(What the task asks): Which lines below contain the word "three"? Copy each of them.

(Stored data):
== == ==
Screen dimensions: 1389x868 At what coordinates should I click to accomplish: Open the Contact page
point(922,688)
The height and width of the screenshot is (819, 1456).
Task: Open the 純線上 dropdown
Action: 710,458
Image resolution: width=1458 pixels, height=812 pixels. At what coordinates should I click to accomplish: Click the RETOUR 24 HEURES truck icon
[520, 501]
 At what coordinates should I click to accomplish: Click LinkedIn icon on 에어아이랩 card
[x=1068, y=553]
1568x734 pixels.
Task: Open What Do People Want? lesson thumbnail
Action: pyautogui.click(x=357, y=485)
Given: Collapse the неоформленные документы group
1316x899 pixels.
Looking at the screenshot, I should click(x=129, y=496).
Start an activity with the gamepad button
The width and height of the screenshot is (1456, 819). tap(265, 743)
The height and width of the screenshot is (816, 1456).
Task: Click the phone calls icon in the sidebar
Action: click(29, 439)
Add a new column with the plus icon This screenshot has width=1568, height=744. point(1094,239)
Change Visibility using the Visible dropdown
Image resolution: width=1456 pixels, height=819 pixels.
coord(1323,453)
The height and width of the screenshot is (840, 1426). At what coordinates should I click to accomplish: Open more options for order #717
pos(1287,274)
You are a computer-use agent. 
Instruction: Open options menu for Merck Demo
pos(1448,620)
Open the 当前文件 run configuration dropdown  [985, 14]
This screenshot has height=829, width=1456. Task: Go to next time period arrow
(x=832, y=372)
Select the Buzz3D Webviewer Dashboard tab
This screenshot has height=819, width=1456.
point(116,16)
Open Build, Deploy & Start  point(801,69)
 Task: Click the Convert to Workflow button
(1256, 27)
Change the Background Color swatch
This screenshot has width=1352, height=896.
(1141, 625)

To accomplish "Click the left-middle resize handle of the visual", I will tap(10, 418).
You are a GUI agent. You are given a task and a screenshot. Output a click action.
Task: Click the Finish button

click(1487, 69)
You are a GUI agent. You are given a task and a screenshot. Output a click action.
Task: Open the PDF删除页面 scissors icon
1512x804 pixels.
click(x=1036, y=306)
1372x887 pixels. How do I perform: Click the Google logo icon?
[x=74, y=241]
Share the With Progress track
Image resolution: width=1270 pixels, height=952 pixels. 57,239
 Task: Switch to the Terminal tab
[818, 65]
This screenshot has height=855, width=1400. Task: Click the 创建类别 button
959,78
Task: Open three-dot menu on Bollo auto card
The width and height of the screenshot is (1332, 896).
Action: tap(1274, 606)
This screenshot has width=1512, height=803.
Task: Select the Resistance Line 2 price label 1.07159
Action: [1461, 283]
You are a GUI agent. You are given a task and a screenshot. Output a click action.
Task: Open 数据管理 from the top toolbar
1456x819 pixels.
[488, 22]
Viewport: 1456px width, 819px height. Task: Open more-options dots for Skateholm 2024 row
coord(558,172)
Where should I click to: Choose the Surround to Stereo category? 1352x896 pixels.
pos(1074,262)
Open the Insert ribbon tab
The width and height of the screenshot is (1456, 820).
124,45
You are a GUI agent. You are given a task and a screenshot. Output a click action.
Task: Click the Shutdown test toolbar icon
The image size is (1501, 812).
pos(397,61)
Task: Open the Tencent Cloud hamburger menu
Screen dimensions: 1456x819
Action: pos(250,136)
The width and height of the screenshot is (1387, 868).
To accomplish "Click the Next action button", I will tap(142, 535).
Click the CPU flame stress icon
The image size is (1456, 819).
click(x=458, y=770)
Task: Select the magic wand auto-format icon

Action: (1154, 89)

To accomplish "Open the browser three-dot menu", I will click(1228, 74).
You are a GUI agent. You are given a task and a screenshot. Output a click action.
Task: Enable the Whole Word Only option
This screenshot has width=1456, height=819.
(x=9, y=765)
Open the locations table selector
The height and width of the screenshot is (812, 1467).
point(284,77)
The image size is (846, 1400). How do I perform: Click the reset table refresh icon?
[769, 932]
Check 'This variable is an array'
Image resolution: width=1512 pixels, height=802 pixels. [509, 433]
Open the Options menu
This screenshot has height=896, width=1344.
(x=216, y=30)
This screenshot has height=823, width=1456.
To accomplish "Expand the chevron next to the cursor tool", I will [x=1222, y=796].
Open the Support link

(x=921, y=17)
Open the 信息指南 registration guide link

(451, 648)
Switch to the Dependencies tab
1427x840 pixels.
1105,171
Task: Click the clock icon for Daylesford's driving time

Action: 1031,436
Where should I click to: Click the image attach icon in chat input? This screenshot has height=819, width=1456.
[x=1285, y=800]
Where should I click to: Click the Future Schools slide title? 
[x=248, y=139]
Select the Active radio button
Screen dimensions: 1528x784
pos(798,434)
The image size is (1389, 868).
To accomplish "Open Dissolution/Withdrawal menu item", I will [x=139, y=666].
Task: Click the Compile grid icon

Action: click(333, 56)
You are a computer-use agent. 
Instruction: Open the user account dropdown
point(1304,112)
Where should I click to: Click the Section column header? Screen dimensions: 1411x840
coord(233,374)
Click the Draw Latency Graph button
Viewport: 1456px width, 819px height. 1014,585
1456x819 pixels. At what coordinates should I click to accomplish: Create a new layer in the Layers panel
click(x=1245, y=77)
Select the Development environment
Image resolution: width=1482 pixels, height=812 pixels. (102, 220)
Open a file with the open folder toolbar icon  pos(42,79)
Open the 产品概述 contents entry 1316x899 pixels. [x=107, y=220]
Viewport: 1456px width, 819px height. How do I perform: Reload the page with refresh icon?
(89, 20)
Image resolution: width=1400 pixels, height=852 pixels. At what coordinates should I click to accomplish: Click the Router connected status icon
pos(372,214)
== == ==
(Response area):
Task: Open three-dot menu on Bollo auto card
To accomplish "Open the browser three-dot menu", I will click(1228, 74).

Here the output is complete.